Advanced Materials and New Technology Department, Iranian Research Organization for Science and Technology (IROST), Tehran, Iran

Abstract

Due to its high strength and corrosion resistance, aluminum alloy 7055 is widely used in aerospace structures. However, its susceptibility to stress corrosion cracking (SCC) limits its performance. In this study, the combined effects of zirconium (Zr) addition and retrogression and re-aging (RRA) heat treatment on the microstructure, grain boundary precipitates, and stress corrosion resistance (SCR) of 7055 aluminum alloy were investigated.
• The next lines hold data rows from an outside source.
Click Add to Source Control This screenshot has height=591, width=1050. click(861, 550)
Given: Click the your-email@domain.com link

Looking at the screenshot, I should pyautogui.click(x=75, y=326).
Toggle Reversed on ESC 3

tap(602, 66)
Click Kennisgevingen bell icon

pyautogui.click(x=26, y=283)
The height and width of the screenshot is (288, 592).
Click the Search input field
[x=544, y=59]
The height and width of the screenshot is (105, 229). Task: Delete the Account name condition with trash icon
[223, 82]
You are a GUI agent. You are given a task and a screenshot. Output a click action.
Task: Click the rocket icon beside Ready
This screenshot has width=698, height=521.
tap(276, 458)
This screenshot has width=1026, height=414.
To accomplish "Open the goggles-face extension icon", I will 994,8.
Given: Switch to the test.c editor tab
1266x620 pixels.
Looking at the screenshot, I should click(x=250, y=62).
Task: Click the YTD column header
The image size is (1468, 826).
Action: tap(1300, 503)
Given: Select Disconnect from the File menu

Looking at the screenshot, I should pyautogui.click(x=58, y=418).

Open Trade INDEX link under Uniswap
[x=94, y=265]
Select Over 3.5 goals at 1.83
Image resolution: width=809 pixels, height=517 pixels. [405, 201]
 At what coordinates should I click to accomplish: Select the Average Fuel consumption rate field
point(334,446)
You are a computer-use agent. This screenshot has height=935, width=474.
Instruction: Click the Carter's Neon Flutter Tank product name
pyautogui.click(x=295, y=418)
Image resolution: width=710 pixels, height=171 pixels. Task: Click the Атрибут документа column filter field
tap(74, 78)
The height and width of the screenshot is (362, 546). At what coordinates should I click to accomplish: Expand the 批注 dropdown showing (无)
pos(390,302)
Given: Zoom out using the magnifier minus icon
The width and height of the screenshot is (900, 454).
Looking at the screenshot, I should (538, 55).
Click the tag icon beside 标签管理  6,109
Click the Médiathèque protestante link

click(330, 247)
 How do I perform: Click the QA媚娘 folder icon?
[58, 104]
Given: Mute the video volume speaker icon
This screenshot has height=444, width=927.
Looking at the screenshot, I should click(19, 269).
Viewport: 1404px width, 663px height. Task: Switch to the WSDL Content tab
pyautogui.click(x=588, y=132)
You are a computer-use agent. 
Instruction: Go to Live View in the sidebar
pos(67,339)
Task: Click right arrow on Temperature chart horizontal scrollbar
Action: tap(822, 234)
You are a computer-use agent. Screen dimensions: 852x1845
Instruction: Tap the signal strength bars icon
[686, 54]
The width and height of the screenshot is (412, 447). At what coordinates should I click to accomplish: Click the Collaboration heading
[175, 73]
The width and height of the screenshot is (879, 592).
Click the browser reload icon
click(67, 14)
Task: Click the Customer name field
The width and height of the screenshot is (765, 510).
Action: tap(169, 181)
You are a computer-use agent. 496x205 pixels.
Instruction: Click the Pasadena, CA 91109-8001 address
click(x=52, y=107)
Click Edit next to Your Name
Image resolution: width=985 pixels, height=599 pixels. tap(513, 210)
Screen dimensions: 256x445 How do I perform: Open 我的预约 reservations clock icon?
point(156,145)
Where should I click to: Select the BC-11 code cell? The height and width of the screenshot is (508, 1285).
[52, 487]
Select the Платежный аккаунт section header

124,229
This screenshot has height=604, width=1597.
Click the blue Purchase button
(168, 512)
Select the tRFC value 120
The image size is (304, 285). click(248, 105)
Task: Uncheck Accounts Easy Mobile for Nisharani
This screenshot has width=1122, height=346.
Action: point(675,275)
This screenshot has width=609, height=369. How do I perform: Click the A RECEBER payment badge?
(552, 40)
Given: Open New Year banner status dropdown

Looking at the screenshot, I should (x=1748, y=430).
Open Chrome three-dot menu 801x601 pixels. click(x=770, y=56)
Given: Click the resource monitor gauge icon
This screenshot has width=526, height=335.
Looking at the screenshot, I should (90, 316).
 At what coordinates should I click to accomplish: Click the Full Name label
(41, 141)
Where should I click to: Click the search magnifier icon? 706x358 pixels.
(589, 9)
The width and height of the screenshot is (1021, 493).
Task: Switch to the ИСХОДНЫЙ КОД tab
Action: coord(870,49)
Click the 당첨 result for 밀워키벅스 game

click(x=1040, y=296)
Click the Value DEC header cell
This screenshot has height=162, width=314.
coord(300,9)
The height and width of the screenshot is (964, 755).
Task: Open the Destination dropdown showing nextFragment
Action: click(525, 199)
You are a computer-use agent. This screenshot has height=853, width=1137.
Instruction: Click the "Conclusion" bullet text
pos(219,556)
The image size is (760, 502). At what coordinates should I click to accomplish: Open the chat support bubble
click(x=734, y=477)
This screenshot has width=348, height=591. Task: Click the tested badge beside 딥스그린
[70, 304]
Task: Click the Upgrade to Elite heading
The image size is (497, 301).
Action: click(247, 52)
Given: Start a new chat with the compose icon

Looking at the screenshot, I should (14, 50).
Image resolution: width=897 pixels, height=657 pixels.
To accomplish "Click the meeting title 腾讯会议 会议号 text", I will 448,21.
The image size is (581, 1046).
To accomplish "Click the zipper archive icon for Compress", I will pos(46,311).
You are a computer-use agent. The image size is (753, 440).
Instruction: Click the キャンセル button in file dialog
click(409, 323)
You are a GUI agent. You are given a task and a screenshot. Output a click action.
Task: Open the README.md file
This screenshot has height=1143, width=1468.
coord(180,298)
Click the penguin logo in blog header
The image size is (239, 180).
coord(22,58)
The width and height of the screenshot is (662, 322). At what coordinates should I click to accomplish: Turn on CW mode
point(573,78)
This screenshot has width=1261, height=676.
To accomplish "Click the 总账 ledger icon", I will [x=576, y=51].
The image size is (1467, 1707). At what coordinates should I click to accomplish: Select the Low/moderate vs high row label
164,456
For property evaluation, microstructural characterization was carried out using scanning electron microscopy (SEM) and energy dispersive X-ray spectroscopy (EDS), while mechanical and stress corrosion tests were conducted according to ASTM standards. The results showed that Zr addition refined the grains and promoted the formation of Al3Zr particles within the matrix, inhibiting grain growth during heat treatment. RRA treatment accompanied by Zr addition improved the mechanical strength from 528 to 608 MPa and increased the stress corrosion resistance from 68 to 96 %. The combined effect of Zr addition and RRA treatment resulted in a more stable microstructure, with improved strength and resistance to stress-corrosion cracking.

Graphical Abstract

Effect of Zr particles and RRA heat treatment on properties and grain boundary precipitation of 7055 Aluminum alloys

Highlights

  • Retrogression and re-aging (RRA) heat treatment improves both the mechanical strength and the stress-corrosion resistance of the 7055 aluminum alloy.
  • After RRA heat treatment, better distribution and composition changes of the precipitates have been achieved.
  • With the addition of Zr, this element remains within the grains during heat treatment and inhibits grain growth, thereby improving the mechanical properties and corrosion resistance of the aluminum alloy.

Keywords

Main Subjects

Copyright © 2025 The Author(s). Published by IROST.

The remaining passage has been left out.